Lithuanian experimental electronic musician and psychologist Richard Norvila, alias Benzo loves the noise of Moscow that hums like a merciless meat grinder mixing together everything Russian, Tartar, Armenian, and Azerbaijani to create the mince of Moscow life. This forms the basis for his music which loner Norvila produces. in his music studio in a single room apartment are stacked dozens of old synthesizers, mixing desks and samplers "made in Russia" with a warm dusty sound for which many freaks in the West would gladly swap their entire record collection. "As a rule almost all the instruments acquired by Benzo are sick and therefore I have to develop new therapeutic strategies for them" says Richard Norvila. "As I trained as a psychotherapist this activity suits me."
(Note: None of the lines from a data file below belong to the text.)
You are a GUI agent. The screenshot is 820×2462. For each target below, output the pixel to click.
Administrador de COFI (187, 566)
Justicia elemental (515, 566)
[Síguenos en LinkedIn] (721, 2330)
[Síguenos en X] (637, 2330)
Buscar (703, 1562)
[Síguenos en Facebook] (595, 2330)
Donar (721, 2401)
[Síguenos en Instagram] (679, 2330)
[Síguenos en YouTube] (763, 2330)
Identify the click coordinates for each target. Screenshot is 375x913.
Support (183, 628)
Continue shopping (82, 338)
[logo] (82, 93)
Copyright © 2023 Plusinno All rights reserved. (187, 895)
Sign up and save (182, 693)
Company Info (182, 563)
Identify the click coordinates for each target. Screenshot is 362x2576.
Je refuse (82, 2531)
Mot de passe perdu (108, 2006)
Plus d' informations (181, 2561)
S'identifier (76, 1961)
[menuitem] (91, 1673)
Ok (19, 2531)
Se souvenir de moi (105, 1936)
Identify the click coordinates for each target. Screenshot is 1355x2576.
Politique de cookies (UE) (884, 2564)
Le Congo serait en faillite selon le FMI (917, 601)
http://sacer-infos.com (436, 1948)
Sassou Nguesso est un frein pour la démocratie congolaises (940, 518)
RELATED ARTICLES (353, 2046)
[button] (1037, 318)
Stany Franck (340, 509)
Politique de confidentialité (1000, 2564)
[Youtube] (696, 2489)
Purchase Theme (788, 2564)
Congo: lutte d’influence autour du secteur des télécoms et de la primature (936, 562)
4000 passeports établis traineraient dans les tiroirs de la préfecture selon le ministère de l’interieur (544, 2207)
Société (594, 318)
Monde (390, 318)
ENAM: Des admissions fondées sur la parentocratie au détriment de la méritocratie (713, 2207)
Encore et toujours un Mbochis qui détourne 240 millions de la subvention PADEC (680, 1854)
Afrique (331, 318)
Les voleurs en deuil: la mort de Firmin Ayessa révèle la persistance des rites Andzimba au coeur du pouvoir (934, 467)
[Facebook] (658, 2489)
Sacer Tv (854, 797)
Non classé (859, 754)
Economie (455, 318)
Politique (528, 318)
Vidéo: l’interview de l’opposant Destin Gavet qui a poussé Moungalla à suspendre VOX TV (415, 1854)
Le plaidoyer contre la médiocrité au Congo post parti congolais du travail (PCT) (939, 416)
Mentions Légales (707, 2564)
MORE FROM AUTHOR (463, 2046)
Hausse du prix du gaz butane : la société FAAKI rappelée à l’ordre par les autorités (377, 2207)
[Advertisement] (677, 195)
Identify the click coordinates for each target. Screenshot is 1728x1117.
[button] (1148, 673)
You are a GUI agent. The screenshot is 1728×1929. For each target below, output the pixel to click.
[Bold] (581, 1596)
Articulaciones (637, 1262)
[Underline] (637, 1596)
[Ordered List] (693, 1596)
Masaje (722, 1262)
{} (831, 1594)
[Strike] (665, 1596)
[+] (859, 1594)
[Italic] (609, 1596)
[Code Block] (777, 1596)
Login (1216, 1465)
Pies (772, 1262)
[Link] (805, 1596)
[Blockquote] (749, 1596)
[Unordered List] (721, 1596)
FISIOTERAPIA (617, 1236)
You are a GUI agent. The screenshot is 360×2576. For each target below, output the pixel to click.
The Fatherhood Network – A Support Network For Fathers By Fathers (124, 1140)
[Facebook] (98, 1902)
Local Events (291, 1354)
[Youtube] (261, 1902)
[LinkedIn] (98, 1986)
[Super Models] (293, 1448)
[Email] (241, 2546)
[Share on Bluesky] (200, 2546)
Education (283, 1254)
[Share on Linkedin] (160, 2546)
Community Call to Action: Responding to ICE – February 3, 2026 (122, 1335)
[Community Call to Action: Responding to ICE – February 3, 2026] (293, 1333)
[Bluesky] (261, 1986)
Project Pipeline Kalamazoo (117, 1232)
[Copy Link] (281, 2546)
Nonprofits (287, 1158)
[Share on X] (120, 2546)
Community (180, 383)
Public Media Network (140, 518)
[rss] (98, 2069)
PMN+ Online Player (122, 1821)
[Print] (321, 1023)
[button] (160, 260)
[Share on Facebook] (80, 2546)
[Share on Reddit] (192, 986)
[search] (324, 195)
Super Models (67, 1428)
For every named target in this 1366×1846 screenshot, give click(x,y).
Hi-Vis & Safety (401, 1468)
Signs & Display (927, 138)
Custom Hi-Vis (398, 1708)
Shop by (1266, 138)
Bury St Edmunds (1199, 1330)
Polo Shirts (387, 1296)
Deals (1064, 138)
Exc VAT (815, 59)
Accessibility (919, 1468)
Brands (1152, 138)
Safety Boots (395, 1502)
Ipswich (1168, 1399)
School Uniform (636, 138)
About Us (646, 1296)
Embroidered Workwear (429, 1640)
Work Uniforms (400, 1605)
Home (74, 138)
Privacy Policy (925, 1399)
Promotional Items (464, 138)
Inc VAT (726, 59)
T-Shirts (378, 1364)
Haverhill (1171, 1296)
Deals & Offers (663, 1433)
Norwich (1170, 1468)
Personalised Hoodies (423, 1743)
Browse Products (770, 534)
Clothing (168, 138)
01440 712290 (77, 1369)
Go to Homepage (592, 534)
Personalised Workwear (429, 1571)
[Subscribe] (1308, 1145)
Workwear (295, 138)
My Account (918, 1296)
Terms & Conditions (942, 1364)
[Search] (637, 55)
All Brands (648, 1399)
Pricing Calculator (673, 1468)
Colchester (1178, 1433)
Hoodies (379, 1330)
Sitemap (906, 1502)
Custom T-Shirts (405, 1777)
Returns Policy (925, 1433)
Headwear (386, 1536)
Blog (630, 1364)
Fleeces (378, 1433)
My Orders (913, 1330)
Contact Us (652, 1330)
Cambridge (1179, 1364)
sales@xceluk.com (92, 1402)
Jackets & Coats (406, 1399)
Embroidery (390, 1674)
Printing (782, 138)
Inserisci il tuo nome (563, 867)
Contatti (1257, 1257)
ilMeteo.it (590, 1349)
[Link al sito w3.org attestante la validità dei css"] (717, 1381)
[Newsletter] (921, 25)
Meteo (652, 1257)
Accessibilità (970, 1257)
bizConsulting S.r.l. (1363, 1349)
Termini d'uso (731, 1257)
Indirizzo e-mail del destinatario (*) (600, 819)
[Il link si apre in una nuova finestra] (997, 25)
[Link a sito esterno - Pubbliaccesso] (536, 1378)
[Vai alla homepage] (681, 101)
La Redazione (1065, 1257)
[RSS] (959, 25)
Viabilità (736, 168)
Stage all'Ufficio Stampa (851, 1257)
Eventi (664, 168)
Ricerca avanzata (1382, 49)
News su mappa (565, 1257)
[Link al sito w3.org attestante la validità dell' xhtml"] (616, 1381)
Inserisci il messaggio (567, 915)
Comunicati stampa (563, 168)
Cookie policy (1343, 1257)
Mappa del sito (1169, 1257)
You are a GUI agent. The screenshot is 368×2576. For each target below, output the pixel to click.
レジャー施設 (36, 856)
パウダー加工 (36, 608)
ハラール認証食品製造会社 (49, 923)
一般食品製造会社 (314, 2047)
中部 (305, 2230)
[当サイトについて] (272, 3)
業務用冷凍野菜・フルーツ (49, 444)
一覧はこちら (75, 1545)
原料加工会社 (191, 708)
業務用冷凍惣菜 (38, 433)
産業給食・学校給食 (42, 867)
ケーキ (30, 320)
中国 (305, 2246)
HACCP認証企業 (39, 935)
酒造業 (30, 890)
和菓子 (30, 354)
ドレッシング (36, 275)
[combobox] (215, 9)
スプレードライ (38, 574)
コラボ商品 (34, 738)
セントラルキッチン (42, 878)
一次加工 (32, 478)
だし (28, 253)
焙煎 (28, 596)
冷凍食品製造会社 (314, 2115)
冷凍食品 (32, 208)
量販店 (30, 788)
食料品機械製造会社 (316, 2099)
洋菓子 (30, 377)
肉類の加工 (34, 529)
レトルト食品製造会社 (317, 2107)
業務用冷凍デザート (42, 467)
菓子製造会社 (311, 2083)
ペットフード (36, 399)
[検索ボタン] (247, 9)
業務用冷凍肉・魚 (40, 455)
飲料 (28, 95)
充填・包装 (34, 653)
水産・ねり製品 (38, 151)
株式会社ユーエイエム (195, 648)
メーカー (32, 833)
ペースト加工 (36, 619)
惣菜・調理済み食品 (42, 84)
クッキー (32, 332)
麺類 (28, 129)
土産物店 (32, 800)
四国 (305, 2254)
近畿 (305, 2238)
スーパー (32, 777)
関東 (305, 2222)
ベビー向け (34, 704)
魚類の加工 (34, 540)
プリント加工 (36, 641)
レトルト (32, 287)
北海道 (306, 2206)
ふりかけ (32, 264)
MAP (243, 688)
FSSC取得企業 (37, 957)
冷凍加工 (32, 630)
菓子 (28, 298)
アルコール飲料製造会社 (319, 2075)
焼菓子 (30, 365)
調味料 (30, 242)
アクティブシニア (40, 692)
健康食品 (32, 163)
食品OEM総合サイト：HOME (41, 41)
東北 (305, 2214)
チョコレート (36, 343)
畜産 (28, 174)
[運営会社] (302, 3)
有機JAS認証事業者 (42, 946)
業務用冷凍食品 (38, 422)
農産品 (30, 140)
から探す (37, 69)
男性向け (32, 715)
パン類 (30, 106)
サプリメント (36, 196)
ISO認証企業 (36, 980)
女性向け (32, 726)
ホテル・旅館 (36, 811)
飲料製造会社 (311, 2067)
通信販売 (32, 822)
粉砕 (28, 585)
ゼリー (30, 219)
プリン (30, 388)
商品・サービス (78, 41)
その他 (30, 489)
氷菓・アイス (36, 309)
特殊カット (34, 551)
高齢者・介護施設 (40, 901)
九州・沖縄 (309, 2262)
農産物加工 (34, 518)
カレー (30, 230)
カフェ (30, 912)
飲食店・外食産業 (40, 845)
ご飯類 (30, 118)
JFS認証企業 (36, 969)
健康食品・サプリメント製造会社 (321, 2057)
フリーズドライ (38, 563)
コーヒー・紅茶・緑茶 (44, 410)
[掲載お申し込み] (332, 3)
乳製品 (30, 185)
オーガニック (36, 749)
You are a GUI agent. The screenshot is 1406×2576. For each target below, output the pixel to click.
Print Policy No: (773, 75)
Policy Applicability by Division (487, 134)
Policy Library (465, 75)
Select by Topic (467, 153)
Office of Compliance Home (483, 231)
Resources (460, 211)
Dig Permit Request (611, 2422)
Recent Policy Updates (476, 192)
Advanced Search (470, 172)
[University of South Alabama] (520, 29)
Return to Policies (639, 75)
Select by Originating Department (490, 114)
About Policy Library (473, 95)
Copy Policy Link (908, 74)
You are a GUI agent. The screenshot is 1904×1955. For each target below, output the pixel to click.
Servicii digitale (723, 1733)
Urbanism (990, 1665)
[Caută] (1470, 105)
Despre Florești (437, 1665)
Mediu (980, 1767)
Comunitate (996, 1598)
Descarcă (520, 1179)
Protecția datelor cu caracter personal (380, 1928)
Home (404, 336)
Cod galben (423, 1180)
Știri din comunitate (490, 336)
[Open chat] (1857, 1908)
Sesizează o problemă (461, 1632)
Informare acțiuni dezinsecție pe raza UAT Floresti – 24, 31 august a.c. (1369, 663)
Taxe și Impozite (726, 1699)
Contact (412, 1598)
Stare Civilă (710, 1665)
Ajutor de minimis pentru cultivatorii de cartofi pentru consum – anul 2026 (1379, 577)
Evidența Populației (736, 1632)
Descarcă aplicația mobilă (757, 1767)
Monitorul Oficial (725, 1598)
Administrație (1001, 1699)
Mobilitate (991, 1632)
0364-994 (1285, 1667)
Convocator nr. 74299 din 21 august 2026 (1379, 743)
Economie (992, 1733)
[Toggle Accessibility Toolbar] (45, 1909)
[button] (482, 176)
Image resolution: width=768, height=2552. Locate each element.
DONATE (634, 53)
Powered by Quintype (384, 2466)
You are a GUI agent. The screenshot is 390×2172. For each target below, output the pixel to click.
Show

With the help of Lithuanian electronics expert Pranas Zenkevitcius and the two Moscow electronics handymen, Anatolij Schub and Raphael Gafarov, Richard gave his machine patients a second life. For example Anatolij Schub developed MIDI and CV-Gate Interfaces for Russian synthesizers, making sequence control of these machines possible. Pranas Zenkevitcius modified a lie detector produced in Lithuania making a sound generator out of it. As samples Benzo uses old Russian vinyl discs only and calls what is produced "Benzo House". "The synthesizer always tells a story, if you allow it to do so. If, when playing a Russian machine, you try to be precise then you have problems. It's simply not possible. Therefore playing live is always a performance as my 'synthies' do what they want, sometimes, however, I'm allowed play as well."
Norvila is not only a psychotherapist but also has a doctorate in philosophy and since the age of 14 has fiddled around with electronics. Since 1998 he has run the audio-ethnographic project Benzo. The name Benzo comes from Benzin (Russian for petrol, gasoline).